What started out as a statement for freedom and open-source-ness has turned into a worldwide institution, and as such, whenever a new device or firmware version is released of a smartphone, tablet or games console, scores of consumers begin the hunt for root access, known commonly as jailbreaking.
Those of you regularly following us here at Redmond Pie will know we do love a jailbreak or two, and regularly keep tabs on every hacker and developer trying to remove those handcuffs beset by the likes of Apple, Google and Sony.
The Electronic Frontier Foundation, otherwise known as the EFF, has lodged a request to the US Copyright Office, seeking to make jailbreaking completely legal on ALL electronic devices. In addition, the proposal wishes to prevent the Digital Millennium Copyright Act (DMCA) from blocking any forms of jailbreaking or rooting.
Rather humorously, the EFF would also like to see companies ceasing opposition to the jailbreaking and rooting of products – something which, although would be fantastic – just isn’t likely to happen.
Jailbreaking an Apple device, for example, is a necessity for many, especially since natively, iOS is bereft of many useful quirks, and the Cydia Store allows developers to create some fantastic tweaks to enhance the experience.
It was back in July of last year that the EFF made the headlines for successfully winning a case which saw the US government make jailbreaking legal on Apple’s iOS. Whilst that was great news for the likes of Jay Freeman, or Saurik – creator of iOS’s Cydia alternative, many devices remained out of bounds – as Geohot soon learned.
The move would certainly help to erase the still rife misconception amongst many gadgeteers who see jailbreaking and rooting as a dangerous and irreversible process.

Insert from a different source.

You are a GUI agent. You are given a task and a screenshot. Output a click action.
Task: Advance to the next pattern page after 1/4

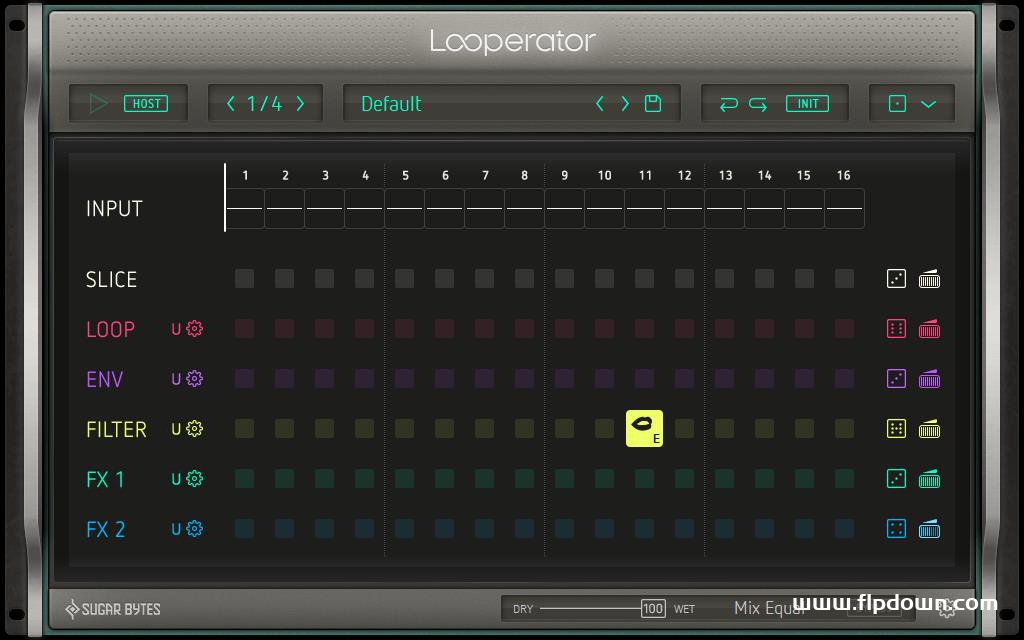tap(300, 103)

Of course, if by chance the big corps were to embrace and facilitate, the rare and minor incidents of devices getting stuck in brick mode would surely be behind us; but lest we forget, with more freedom comes more malware.
Certainly a sore subject, but do you, our readers, believe that once you own a device – whatever it may be – you should be the sole decision-maker in what happens next? Or do you believe Apple et al should be able to monitor how its software is manipulated?